- [WHAT YOU WILL DO] Copy out every one of the lines below word for word, leaving out the pictures.

- [RECORDS PROVIDED]

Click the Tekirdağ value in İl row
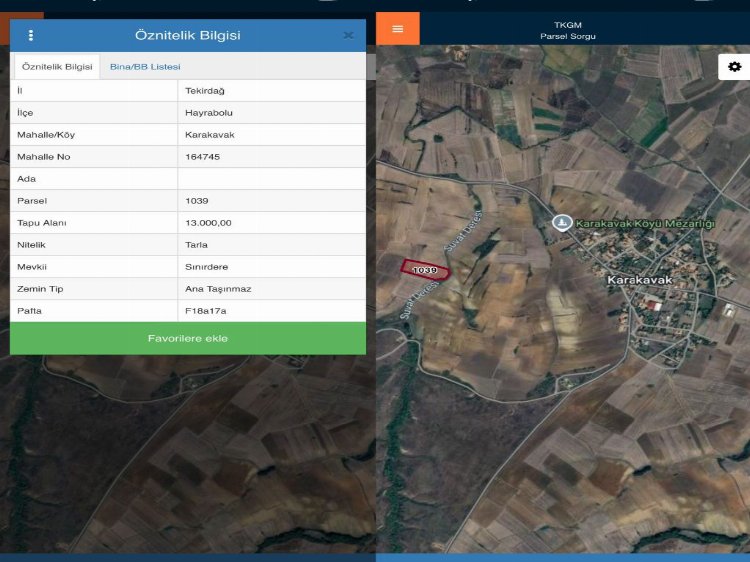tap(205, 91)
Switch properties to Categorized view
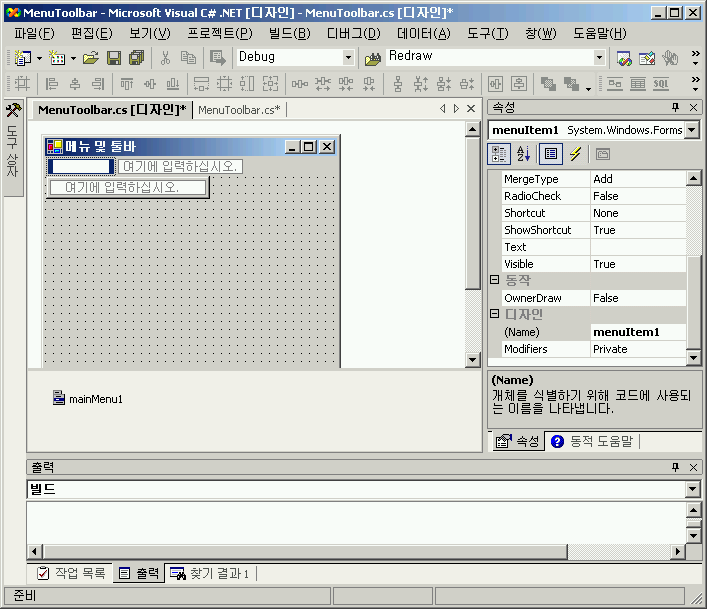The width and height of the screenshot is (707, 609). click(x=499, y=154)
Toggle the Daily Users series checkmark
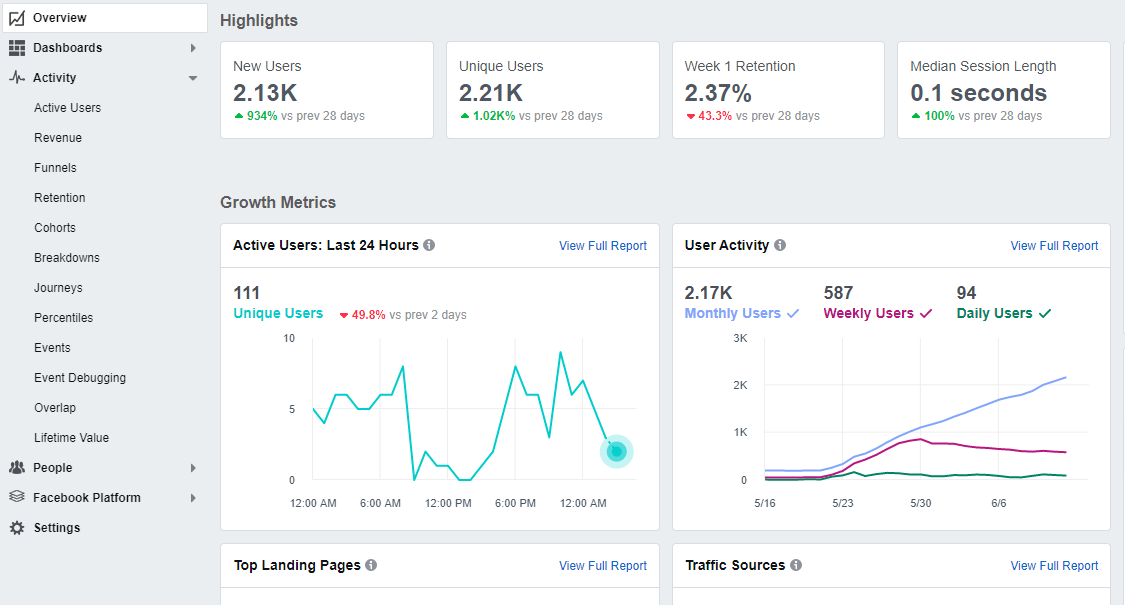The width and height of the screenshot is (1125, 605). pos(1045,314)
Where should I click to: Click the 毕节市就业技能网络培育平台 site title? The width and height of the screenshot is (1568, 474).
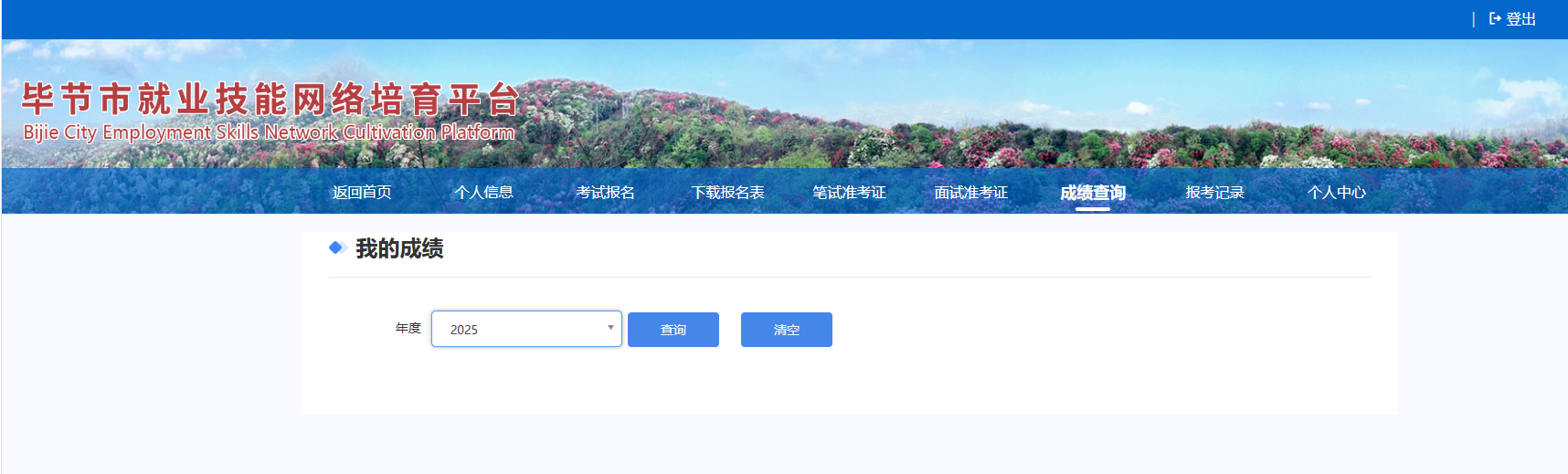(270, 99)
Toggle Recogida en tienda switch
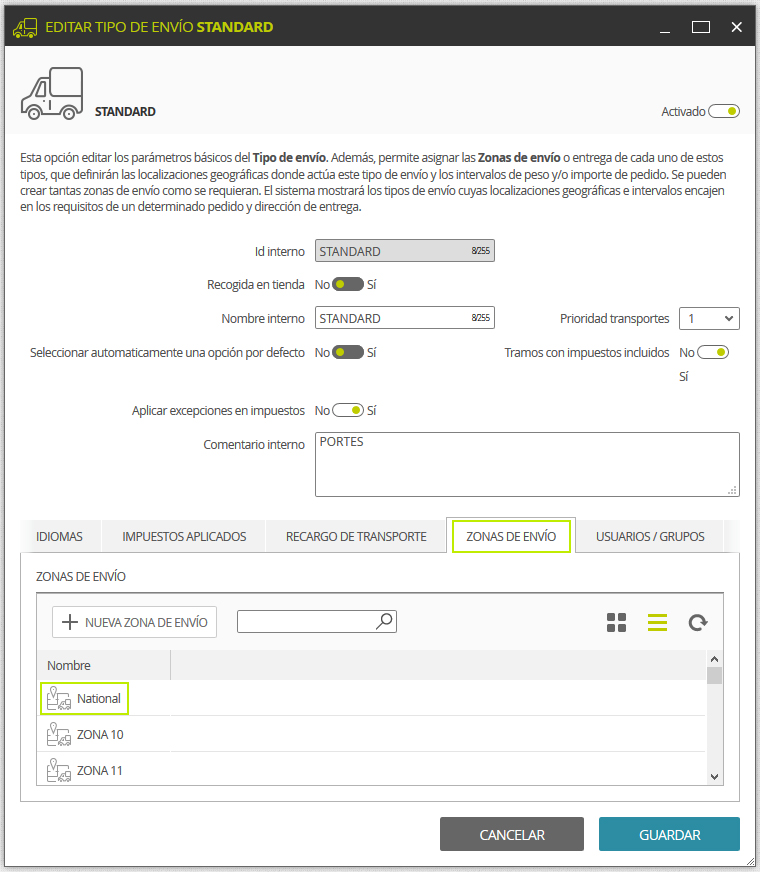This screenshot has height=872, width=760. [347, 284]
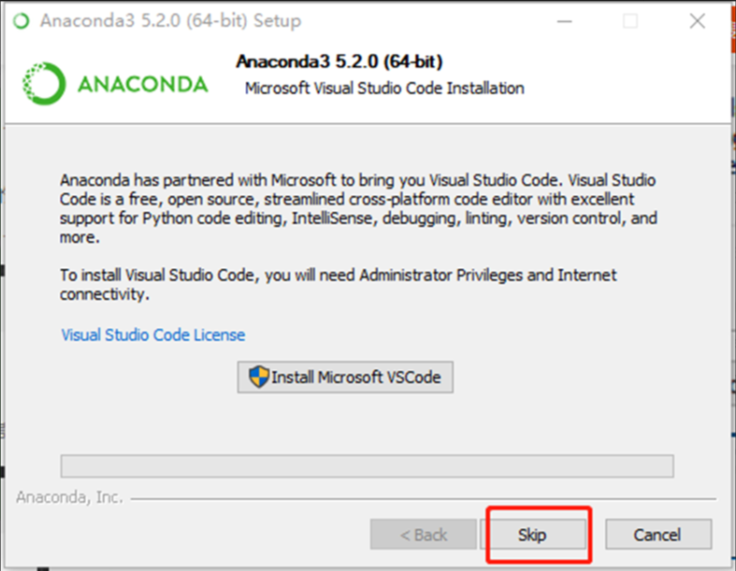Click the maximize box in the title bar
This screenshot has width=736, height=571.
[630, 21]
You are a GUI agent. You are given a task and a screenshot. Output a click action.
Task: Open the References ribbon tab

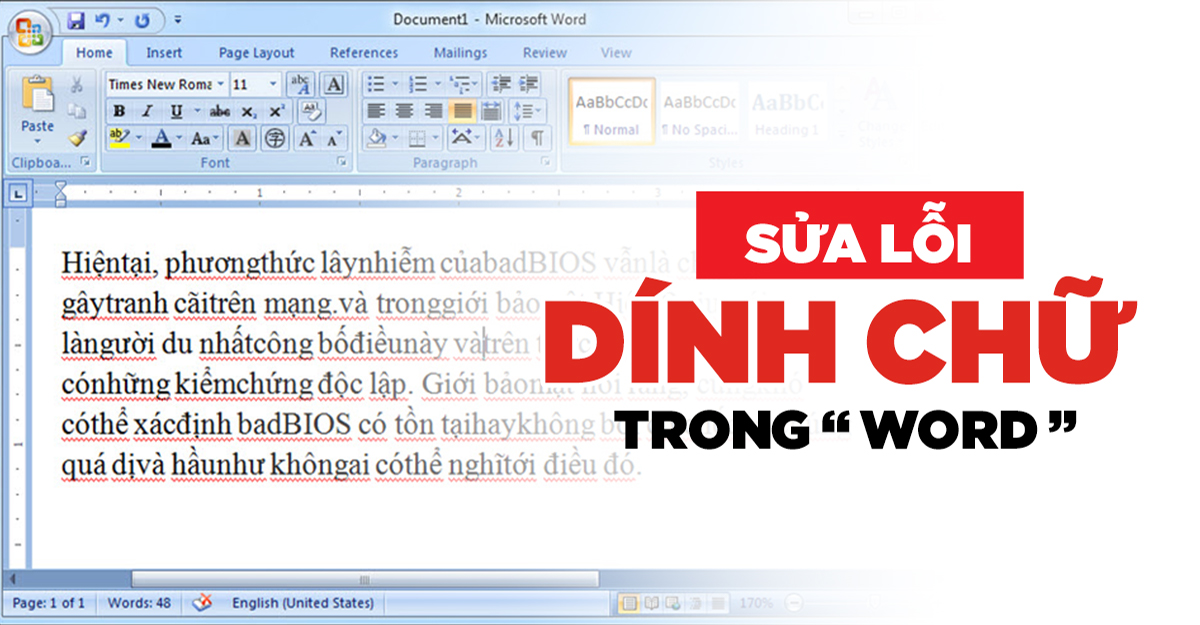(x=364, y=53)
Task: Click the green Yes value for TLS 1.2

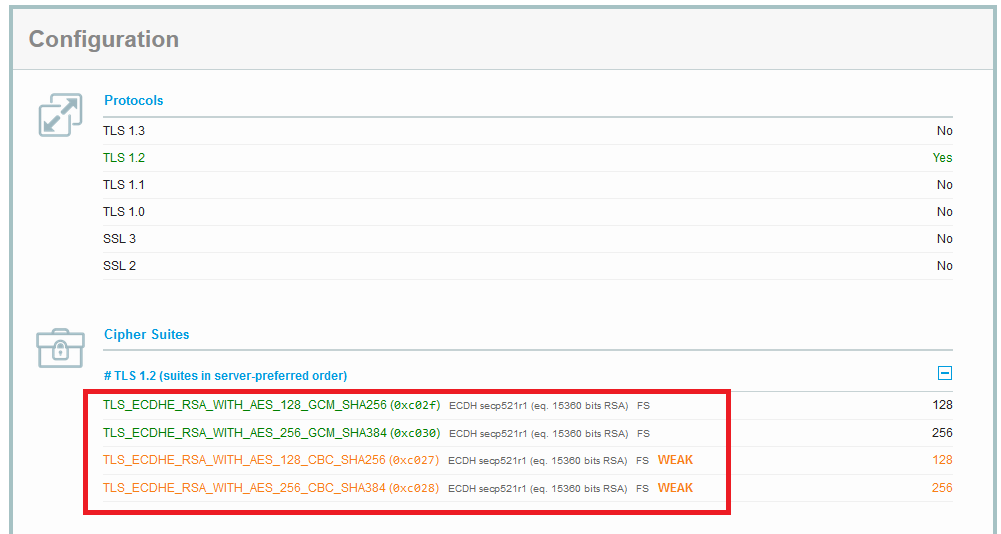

- [TASK SOLUTION]
Click the Tekirdağ value in İl row
tap(205, 91)
Switch properties to Categorized view
The width and height of the screenshot is (707, 609). click(x=499, y=154)
Toggle the Daily Users series checkmark
The width and height of the screenshot is (1125, 605). pos(1045,314)
Where should I click to: Click the 毕节市就业技能网络培育平台 site title? The width and height of the screenshot is (1568, 474).
(270, 99)
Toggle Recogida en tienda switch
This screenshot has height=872, width=760. [347, 284]
Click the maximize box in the title bar
This screenshot has width=736, height=571.
[630, 21]
You are a GUI agent. You are given a task and a screenshot. Output a click action.
Task: Open the References ribbon tab

(x=364, y=53)
Task: Click the green Yes value for TLS 1.2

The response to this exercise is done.